Create a pull request

Create a test file and a pull request to automatically run security checks.

This example uses test code from OWASP Juice Shop, an intentionally vulnerable web application created for security training. You can check it out in the juice-shop GitHub repository.

  1. On the Home tab, navigate to Your craftspace Repositories.

  2. Select the repository you created earlier.

  3. Under Code on the repository page, go to Overview.

  4. Click New File.

  5. In the window that opens, specify the path with the file name, e.g., routes/redirect.ts, and click Create file.

  6. Copy and paste the code from the relevant file in the juice-shop repository.

  7. In the top-right corner, click Commit changes.

  8. In the window that opens, do the following:

    1. In the Commit message field, enter this comment:

      Security analyzer test code
      
    2. Under Commit branch, select Create a new branch for these changes and enter test-analyzer for branch name.

    3. Under After commit action, select Commit and create a new pull request.

    4. Click Commit changes.

  9. In the Create pull request window that opens, click Publish pull request in the top-right corner.

    You will now see the pull request page showing the checks currently running. Refresh it and wait for the security-pipeline1 and security-pipeline2 checks to complete.

Check the result

Check the security scan output shown on the pull request page and containing the following information:

  • Comments and warnings from the pull request author.
  • List of results from the configured analyzers and linters.
  • Detailed descriptions of detected issues with their locations in code.
  1. On the Home tab, navigate to Your craftspace Repositories.

  2. Select the repository you created earlier.

  3. Under Code on the repository page, go to Pull requests.

  4. Select the test-analyzer pull request.

  5. Under Activity, review the comments from SourceCraft Security Bot.
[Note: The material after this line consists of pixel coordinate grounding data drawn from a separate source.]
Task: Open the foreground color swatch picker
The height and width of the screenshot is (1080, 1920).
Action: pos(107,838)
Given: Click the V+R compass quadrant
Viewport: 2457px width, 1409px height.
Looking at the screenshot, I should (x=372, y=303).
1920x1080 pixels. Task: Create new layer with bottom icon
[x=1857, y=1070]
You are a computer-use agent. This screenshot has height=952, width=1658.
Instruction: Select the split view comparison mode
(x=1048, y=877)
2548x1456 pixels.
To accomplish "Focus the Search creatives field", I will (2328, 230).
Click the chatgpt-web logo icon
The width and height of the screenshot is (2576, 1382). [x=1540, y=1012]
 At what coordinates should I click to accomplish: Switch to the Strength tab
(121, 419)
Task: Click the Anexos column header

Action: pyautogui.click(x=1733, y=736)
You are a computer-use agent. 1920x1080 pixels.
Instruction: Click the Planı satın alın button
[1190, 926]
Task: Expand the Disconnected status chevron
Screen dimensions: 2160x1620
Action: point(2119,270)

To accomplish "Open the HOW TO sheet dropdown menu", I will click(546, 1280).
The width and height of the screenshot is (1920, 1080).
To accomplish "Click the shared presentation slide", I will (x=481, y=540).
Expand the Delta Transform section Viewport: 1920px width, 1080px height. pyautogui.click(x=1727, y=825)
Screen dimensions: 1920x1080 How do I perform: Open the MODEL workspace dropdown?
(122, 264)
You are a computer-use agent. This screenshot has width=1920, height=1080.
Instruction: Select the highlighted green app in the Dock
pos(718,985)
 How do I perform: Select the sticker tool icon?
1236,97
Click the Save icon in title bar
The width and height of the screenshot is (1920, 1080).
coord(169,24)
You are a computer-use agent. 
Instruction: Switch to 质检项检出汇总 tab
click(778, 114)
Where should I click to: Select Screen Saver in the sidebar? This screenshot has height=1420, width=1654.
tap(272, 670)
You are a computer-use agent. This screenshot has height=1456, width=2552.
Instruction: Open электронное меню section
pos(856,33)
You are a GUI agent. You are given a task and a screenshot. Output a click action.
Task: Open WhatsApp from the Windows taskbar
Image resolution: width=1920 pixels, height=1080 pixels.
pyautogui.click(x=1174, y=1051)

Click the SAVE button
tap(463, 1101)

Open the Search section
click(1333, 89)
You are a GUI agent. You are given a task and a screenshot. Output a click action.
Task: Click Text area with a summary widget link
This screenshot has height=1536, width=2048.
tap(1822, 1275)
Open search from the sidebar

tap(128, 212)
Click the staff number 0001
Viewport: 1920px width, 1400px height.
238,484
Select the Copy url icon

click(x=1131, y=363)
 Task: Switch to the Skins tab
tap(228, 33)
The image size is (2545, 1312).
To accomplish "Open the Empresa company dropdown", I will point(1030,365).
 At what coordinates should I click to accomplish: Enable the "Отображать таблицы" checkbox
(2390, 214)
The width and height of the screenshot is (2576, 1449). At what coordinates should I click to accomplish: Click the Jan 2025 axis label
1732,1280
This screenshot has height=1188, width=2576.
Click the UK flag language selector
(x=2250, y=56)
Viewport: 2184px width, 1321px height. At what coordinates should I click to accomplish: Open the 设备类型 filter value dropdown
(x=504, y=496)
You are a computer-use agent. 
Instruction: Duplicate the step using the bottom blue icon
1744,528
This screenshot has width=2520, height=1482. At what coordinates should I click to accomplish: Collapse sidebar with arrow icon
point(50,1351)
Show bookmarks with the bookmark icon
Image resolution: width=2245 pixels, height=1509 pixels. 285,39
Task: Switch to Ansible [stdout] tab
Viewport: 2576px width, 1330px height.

    Here is an example of a comment based on the check results:

    ...
    res.redirect(toUrl)
    ...
    
    🔒 [Semgrep OSS] has found the potential problem
    
    ⚠️ Problem: The application redirects to a URL specified by user-supplied input query that is not
    validated. This could redirect users to malicious locations. Consider using an allow-list approach
    to validate URLs, or warn users they are being redirected to a third-party website.
    
    Short Description: Semgrep Finding: javascript.express.security.audit.express-open-redirect.express-open-redirect
    
    Full Description: The application redirects to a URL specified by user-supplied input $REQ that is
    not validated. This could redirect users to malicious locations. Consider using an allow-list
    approach to validate URLs, or warn users they are being redirected to a third-party website.
    

How to delete the resources you created

If you no longer need the repository you created, delete it.